L'aventure de l'écriture est pour Marcel Cohen le risque qui vaut, et donne à sa vie son goût et sa logique. Prenant acte de ce que notre biographie ne nous représente plus au regard des événements des deux guerres mondiales du XXe siècle, Marcel Cohen écrit des faits de toutes sortes. Allant là où les mots le mènent, les yeux grands ouverts et le corps en mouvement, se déplaçant autour du globe de mur en mur, de vagues ou de lamentations, il se voue à rendre ces faits lisibles, dans l'ordre et la mesure que son lecteur voudra leur concéder, et tient à citer ses sources. Par « la littéralité absolue », il vise ce réel obscur « qui nous crève les yeux ». C'est le prix qu'il paye pour être de son époque, donnant au livre sa matière de silence et la gamme étendue de son incomparable saveur.
Ouvrages cités :
« Parlant de ma biographie, j'évoquais le poids de la Shoah, mais n'ayant pas connu les camps, et beaucoup trop jeune alors pour comprendre les événements eux-mêmes, comment pourrais-je en parler ? Je ne connais ces événements qu'à travers les livres. Je suis ainsi dans la situation de ne pouvoir ni parler ni me taire, tout en continuant à croire passionnément aux pouvoirs de l'écrit » (À des années-lumière, Fario, Paris, 2013, p. 27).

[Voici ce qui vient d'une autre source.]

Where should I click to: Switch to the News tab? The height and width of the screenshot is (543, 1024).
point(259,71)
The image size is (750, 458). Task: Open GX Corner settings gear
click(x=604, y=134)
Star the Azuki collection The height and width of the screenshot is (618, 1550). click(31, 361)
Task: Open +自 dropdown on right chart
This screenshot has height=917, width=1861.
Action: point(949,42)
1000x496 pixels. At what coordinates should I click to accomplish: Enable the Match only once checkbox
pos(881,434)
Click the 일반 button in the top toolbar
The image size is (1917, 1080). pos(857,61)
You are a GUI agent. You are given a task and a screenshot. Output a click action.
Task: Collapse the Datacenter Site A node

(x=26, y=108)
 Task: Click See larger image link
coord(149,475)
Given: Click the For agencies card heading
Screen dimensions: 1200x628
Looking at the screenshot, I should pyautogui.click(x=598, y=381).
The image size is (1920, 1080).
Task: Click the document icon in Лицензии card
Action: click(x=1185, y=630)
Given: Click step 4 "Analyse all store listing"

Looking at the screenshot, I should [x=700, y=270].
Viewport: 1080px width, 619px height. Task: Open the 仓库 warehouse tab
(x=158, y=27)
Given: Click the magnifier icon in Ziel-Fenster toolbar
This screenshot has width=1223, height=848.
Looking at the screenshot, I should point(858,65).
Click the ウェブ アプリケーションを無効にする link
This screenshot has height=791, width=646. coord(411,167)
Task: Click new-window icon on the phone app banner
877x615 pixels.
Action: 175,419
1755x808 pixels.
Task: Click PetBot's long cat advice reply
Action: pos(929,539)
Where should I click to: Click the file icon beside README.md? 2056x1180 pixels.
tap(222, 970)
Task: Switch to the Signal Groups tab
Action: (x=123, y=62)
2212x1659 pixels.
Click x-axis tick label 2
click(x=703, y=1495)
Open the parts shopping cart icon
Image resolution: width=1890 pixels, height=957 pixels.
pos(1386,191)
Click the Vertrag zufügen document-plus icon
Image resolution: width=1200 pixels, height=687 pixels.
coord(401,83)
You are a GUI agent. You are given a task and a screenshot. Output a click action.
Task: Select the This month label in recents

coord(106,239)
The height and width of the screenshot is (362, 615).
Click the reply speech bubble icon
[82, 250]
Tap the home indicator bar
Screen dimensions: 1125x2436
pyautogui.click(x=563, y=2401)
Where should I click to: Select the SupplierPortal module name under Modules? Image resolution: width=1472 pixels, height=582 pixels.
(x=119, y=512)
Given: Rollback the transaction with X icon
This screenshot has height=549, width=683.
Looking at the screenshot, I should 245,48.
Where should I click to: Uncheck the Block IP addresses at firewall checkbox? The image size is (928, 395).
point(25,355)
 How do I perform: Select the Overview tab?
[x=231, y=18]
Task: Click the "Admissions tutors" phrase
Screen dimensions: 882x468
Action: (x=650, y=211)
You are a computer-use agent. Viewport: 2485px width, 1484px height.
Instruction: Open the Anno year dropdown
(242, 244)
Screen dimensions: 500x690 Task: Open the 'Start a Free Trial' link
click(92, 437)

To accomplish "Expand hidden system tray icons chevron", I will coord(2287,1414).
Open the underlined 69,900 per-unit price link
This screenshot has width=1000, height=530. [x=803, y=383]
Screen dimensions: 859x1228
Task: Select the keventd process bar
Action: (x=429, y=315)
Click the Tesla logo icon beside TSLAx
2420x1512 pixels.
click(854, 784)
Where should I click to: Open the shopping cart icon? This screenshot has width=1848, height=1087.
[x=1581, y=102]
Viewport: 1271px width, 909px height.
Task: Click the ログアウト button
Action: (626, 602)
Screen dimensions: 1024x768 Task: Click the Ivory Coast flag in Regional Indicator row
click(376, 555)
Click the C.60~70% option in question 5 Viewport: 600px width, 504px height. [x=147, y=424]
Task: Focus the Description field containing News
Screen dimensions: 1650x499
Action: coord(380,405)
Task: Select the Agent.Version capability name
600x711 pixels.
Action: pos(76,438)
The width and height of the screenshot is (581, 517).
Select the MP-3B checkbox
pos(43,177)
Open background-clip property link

Persévérer dans l'esthétique du gâchis au-delà de Joyce et de Beckett, telle est la voie choisie par Marcel Cohen pour sauver l'honneur de la littérature.
Après le prix Wepler puis le prix Caillois, le Prix Jean Arp de littérature francophone vient de lui être remis « pour l'ensemble d'une œuvre inclassable par sa forme échappant à la narration, à l'essai comme à la poésie et éminemment classique par sa sobriété et son élégance ».